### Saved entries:
————————

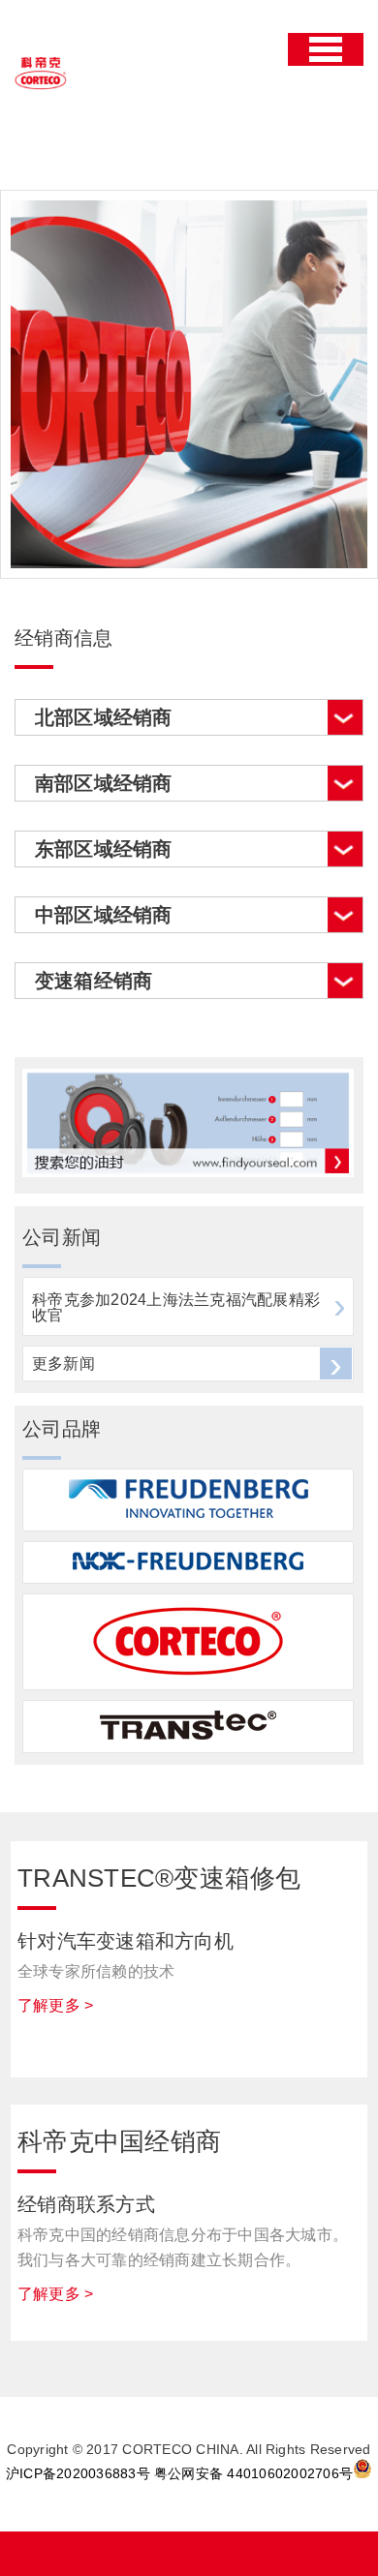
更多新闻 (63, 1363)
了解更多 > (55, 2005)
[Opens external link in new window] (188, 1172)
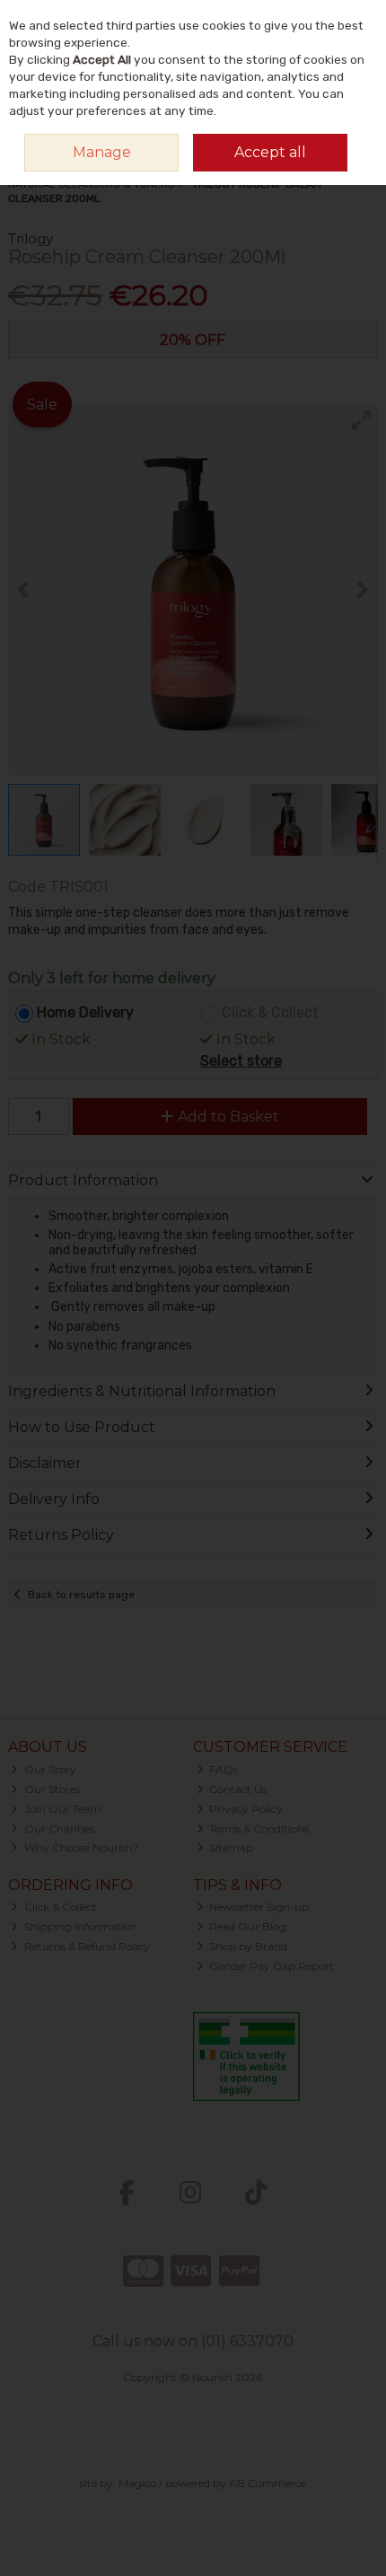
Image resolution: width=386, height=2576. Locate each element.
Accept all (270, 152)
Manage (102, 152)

————————

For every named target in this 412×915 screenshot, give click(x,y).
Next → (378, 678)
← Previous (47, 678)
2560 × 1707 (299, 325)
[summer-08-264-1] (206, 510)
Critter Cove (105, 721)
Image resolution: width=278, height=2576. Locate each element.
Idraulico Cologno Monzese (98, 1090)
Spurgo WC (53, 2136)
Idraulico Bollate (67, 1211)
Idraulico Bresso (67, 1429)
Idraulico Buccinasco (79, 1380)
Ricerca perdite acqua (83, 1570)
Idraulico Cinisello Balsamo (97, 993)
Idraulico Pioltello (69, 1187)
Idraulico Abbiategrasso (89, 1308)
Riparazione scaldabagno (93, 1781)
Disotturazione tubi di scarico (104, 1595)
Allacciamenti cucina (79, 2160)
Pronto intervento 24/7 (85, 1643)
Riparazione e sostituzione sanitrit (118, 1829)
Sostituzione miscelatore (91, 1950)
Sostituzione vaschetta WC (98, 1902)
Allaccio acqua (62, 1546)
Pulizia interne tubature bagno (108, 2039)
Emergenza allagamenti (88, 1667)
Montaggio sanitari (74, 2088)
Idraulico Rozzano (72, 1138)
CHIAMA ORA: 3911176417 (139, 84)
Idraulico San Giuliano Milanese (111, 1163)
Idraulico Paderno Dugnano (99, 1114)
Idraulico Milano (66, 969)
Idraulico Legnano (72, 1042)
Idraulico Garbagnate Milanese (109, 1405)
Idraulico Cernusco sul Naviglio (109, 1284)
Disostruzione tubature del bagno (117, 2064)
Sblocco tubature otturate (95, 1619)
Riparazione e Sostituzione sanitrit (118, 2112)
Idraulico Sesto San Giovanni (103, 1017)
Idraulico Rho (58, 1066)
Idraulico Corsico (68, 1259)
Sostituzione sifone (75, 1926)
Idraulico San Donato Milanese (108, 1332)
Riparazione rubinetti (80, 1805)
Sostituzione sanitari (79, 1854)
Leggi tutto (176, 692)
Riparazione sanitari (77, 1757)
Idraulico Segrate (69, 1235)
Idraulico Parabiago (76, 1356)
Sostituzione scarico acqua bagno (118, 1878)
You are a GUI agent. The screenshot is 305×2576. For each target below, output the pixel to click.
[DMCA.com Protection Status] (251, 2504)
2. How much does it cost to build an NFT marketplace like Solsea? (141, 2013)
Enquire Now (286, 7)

————————

### EXERCISE AIM:
Starting at the line with "更多新闻 (63, 1363)" in the entries above, write out every line exactly until the line with "Manage (102, 152)" has been written. Include no pictures and nothing more.

### COMPLETED EXERCISE:
更多新闻 (63, 1363)
了解更多 > (55, 2005)
[Opens external link in new window] (188, 1172)
Image resolution: width=386, height=2576. Locate each element.
Accept all (270, 152)
Manage (102, 152)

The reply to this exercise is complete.